Der geständige Dopingsünder Stefan Schumacher hat erneut schwere Vorwürfe gegen seinen ehemaligen Teamchef Hans-Michael Holczer erhoben.

"Er hat Russisch Roulette gespielt. Antidopingkampf war sein Marketingkonzept nach außen. Dabei hat er gewusst, was im Team läuft", sagte der Radprofi Schumacher in einem Interview mit der "Stuttgarter Zeitung" (Dienstagsausgabe).

Im Bus des Teams Gerolsteiner sei es zugegangen "wie in einer Apotheke mit Selbstbedienung".

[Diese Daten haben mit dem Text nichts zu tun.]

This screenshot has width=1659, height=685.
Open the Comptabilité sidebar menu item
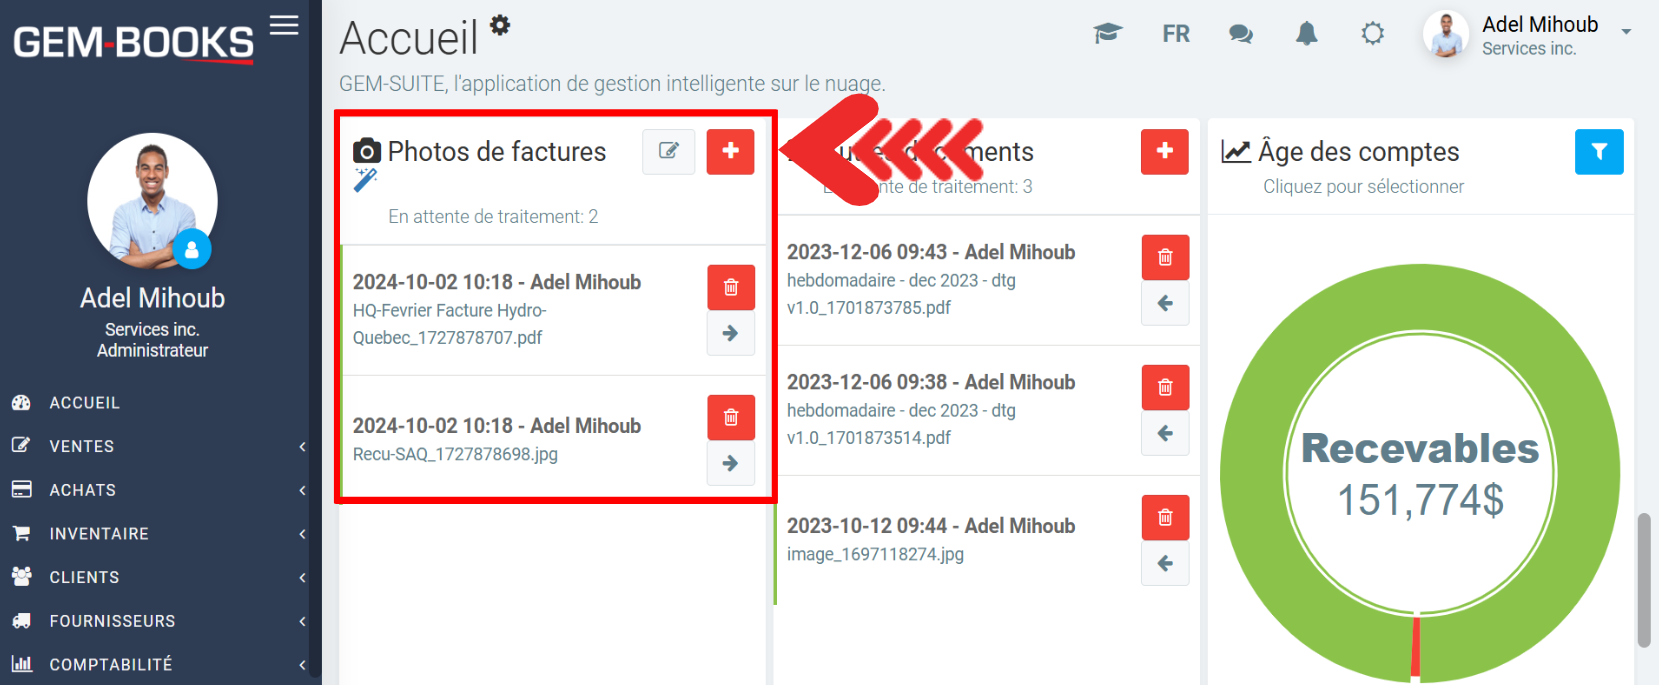pos(110,664)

Holczer habe sich nicht die Finger schmutzig gemacht, "aber er hat es toleriert und die Voraussetzungen geschaffen, indem er entsprechende Ärzte einstellte", so Schumacher, der von 2006 bis 2008 für Holczers Rennstall fuhr und bei der Tour 2008 und den Olympischen Spiele 2008 positiv auf das Dopingpräparat Cera getestet worden war.

Der 31-Jährige hatte Ende März ein umfassendes Geständnis abgelegt.

Holczer hatte die Vorwürfe immer bestritten.

"Das ist vollkommen aus der Luft gegriffen", hatte er zuletzt gesagt.

Es werde Aufgabe des Landgerichts sein, "diesen Sachverhalt zu klären". Ab Mittwoch muss sich Schumacher in Stuttgart in einem Präzedenzverfahren gegen eine Betrugsanklage verteidigen.